Arbitrating Corporate Disputes in Latin America

When I read the topic of this panel – Arbitrating Corporate Disputes – it sent me back to year 1850 when Brazilian Commercial Code was enacted.

Such Code was drafted mostly by business people and, of course, to avoid judicial delays and the lack of judge’s knowledge of the business practices and its proper and peculiar rules, the old Commercial Code did provide for a compulsory arbitration, inter alia, to solve disputes amongst shareholders.

However, such provision was revoked seventeen years later and, in my opinion, Brazil lost a great opportunity to be ages ahead on this matter.

Nonetheless we have no reason why to be skeptical. Arbitration in Brazil is booming and judicial court’s decisions have been very favorable to arbitration and I assume that the Brazilian State Courts will treat positively the topic that I will address: arbitration disputes arising out of the By-Laws of a company.

Whenever such subject matter is approached, the very first question raised by scholars concerns the validity and effectiveness of an arbitration agreement established in the By-Laws of a company by majority of shareholders vote.

The point of discussion stems from the principle of freedom and autonomy of will that shall govern arbitration.

In other words, for a number of law professors, the arbitration agreement inserted in By-Laws shall only be enforced if the general meeting decision is expressly approved by all shareholders of the company.

Hence, in case of absence of any shareholder in the general shareholders meeting or in view of a written opposition to the corporate arbitration clause, those shareholders should not be bound by the arbitration agreement and therefore corporate disputes should, whenever involving them, be solved by State Courts.
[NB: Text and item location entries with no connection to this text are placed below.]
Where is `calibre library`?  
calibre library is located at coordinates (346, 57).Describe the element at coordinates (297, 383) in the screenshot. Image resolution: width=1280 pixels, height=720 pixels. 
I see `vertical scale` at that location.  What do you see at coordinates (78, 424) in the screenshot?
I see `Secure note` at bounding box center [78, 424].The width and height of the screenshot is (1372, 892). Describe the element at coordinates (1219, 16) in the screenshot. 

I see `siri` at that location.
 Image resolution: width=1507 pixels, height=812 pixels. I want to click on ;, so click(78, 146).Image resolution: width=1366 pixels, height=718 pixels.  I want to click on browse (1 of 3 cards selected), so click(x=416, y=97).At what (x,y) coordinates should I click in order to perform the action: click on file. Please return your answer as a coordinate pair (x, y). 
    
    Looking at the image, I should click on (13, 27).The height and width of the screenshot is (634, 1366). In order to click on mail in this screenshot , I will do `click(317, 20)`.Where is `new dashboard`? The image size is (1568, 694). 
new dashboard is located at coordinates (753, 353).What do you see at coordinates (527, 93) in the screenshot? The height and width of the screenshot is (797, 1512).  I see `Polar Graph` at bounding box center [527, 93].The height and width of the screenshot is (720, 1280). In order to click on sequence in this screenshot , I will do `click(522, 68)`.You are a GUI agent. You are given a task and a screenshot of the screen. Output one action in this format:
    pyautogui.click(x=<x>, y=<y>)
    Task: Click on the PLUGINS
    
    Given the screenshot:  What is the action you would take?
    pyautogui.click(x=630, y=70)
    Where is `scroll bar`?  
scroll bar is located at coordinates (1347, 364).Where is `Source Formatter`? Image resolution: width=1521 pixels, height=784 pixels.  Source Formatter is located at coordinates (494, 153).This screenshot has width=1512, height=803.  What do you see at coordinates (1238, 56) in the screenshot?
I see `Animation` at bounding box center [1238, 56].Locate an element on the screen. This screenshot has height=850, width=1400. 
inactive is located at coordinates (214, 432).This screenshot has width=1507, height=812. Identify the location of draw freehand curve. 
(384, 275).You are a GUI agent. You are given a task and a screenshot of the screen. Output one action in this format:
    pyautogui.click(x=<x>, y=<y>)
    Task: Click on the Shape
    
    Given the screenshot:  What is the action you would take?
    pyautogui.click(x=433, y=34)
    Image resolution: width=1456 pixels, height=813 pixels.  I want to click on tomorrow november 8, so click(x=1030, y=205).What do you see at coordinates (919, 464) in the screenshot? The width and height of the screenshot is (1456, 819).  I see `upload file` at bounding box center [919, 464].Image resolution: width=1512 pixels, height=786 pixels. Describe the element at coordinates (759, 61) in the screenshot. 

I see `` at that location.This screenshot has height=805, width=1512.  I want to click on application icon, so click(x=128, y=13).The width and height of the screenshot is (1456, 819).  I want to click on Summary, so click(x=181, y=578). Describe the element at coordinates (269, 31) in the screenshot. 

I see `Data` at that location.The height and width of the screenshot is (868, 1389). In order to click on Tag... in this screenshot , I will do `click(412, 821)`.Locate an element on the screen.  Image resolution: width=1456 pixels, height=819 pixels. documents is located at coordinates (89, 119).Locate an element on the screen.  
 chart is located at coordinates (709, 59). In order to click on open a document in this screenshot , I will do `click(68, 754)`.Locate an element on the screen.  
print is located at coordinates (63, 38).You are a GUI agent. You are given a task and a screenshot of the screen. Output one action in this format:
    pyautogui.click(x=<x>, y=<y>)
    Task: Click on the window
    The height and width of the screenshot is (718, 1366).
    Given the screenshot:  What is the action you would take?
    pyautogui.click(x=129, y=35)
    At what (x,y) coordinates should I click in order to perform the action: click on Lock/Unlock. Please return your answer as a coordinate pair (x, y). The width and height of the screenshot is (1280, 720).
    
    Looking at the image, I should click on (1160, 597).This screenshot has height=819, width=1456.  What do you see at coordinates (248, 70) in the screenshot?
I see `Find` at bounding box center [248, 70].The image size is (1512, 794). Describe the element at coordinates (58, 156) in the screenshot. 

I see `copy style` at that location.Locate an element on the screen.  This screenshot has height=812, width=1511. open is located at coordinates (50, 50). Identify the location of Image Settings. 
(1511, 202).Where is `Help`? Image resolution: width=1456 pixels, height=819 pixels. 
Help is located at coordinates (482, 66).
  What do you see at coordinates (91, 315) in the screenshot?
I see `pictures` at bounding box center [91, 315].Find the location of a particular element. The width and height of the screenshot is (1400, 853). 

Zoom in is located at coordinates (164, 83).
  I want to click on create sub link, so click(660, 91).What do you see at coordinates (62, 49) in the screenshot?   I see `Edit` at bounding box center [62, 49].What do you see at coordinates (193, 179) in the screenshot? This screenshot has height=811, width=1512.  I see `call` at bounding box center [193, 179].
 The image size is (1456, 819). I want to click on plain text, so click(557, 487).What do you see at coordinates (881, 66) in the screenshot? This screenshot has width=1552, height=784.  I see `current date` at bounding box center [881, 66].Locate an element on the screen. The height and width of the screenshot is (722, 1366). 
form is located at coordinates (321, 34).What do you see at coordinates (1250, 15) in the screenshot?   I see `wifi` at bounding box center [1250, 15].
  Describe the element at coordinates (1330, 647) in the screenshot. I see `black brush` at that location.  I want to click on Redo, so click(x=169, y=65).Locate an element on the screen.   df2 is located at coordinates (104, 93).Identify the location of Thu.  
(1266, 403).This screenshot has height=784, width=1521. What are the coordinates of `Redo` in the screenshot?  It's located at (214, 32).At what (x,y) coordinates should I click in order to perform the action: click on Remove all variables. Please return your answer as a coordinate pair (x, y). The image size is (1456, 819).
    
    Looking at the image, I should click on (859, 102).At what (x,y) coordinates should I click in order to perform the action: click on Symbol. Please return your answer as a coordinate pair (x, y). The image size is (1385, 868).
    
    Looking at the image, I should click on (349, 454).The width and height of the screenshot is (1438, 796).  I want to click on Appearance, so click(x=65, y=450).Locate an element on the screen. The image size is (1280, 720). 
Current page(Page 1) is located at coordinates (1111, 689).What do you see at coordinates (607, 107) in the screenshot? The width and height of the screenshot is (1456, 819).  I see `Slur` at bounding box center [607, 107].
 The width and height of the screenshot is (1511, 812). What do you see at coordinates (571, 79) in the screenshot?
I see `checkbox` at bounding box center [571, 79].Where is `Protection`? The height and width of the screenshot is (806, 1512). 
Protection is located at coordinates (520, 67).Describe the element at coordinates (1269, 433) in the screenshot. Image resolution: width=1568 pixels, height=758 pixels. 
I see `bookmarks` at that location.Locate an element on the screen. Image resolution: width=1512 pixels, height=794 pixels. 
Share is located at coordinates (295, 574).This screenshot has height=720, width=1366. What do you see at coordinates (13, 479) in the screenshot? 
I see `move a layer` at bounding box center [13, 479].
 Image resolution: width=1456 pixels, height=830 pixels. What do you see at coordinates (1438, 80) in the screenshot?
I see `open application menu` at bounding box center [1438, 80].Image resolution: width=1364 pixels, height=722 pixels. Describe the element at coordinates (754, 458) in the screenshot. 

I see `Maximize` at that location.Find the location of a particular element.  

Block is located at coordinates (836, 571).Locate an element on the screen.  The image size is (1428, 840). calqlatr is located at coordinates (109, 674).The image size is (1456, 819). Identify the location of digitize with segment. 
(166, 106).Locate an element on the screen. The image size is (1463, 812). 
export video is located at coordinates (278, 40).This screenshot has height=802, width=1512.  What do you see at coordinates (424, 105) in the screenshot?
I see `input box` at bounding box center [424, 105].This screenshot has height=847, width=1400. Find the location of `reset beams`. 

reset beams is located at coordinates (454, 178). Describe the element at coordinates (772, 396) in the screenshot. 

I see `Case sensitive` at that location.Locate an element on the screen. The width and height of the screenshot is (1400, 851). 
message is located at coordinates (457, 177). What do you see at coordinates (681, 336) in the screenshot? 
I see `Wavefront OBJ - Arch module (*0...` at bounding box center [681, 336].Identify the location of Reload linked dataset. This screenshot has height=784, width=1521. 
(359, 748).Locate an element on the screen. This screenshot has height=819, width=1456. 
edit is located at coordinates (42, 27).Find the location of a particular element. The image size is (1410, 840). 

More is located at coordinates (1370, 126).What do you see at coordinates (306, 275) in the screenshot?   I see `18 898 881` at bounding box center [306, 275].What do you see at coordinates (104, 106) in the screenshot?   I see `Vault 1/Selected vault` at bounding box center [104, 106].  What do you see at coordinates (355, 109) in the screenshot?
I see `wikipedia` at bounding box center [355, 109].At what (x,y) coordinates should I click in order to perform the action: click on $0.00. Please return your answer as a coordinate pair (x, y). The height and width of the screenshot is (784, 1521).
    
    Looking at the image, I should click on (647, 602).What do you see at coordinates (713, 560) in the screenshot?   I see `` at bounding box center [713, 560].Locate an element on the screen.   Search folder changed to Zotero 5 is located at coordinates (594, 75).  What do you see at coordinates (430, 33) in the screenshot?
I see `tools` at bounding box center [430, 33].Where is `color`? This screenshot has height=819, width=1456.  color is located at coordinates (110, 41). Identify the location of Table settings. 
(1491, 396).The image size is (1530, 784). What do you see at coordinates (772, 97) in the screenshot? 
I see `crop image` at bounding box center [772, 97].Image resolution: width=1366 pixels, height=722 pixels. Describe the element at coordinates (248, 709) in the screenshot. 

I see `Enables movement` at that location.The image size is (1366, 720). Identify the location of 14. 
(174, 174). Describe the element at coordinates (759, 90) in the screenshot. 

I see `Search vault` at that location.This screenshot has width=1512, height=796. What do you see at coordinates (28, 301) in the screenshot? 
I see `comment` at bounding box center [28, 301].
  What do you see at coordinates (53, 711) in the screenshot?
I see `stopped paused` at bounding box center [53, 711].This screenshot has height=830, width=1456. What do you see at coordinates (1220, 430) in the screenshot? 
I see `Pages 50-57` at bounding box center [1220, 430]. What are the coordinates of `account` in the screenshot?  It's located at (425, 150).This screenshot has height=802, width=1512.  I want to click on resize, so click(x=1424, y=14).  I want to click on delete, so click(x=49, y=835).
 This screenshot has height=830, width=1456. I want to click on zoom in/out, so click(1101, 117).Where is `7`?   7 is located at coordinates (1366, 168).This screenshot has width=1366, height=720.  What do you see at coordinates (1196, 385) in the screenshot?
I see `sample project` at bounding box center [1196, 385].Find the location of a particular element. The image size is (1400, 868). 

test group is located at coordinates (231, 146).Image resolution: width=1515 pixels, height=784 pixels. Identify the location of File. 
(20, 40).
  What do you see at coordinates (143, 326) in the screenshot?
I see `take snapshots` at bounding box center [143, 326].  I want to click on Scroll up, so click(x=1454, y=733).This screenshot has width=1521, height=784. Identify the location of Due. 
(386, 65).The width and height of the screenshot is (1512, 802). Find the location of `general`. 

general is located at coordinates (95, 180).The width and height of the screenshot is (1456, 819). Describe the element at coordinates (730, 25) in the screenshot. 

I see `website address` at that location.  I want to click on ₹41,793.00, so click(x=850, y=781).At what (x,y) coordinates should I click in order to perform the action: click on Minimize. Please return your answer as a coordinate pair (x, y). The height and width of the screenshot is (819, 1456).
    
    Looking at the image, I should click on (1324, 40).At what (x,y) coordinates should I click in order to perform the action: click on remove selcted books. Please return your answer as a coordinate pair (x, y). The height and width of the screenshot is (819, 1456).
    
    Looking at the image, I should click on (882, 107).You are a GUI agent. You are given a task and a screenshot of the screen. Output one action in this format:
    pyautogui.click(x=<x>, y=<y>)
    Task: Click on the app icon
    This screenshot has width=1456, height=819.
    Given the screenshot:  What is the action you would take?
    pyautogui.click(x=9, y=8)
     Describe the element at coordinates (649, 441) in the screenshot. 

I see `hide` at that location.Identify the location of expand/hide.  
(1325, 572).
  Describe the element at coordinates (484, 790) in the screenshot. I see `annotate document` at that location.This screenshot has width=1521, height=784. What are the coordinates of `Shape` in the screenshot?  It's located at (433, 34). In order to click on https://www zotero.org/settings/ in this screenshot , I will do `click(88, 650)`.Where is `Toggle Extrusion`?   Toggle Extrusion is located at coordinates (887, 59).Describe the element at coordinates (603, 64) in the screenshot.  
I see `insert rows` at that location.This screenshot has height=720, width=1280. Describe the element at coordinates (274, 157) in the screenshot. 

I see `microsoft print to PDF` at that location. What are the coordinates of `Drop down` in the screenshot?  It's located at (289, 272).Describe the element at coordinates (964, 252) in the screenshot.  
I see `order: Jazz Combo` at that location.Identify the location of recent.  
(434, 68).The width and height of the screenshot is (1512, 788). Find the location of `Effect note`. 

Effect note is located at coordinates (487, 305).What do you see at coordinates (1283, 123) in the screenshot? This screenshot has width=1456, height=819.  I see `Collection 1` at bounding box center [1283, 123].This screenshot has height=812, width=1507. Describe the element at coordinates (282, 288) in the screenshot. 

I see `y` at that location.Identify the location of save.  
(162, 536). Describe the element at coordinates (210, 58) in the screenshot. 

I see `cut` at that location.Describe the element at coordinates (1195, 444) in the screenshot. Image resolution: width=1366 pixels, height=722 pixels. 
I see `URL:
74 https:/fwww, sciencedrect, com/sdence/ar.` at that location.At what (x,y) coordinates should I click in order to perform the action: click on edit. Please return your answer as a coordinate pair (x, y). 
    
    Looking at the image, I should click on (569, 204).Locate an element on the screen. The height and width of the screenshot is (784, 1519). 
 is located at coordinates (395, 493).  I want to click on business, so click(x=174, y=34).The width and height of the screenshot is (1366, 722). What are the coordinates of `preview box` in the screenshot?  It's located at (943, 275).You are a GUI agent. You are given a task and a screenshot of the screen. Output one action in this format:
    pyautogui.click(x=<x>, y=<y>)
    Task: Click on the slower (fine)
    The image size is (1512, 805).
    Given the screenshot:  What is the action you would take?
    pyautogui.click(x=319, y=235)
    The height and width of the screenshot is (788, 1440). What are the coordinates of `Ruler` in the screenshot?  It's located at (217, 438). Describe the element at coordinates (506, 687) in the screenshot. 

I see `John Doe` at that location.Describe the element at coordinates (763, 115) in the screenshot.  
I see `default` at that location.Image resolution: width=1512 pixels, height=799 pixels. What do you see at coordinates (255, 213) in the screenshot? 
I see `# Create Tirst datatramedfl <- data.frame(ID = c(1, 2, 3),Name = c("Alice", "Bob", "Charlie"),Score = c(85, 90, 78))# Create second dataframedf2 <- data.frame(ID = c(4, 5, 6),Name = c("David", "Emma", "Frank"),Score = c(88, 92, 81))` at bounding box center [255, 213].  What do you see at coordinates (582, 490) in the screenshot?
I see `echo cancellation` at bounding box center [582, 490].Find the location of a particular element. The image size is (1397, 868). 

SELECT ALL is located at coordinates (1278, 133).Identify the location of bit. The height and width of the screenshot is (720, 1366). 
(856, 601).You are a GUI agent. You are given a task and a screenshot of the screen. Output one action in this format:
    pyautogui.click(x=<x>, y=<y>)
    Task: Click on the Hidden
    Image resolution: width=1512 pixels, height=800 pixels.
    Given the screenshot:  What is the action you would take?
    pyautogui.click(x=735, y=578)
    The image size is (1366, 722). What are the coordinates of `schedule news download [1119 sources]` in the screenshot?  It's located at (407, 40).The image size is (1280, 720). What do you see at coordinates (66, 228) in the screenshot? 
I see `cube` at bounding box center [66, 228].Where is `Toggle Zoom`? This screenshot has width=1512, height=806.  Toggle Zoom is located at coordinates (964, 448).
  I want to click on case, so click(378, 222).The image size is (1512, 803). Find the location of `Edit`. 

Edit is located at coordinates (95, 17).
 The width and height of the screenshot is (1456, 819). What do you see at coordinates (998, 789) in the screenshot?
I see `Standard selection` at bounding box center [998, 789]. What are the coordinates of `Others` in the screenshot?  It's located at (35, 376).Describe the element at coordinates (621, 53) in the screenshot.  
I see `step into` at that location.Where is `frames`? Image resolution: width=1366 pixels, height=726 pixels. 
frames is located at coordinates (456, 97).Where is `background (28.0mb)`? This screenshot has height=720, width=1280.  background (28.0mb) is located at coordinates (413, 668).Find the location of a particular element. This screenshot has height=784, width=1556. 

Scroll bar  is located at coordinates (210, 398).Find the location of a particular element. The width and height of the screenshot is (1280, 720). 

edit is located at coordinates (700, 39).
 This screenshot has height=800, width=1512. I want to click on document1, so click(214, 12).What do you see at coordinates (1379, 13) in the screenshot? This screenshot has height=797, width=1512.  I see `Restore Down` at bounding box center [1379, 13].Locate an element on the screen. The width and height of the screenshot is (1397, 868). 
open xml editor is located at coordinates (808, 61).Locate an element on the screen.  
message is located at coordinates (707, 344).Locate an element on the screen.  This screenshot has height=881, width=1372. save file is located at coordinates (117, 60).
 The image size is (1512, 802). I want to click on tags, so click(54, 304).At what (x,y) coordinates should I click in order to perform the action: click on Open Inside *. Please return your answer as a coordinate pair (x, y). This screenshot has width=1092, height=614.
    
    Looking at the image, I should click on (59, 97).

But some law professors go further: based on the same consent and autonomy of the will principles, they say that even approved the arbitration clause by a given shareholder, whenever his shares are transferred, the transferee shall expressly agree with the arbitration clause in order to be bound by thereto.

Well, regarding this latter legal position – express approval of the transferee – from my standpoint, this understanding is very conservative and shall not prevail for many legal reasons.

Notwithstanding, the reality is that judicial courts’ trend is against such old fashion argument.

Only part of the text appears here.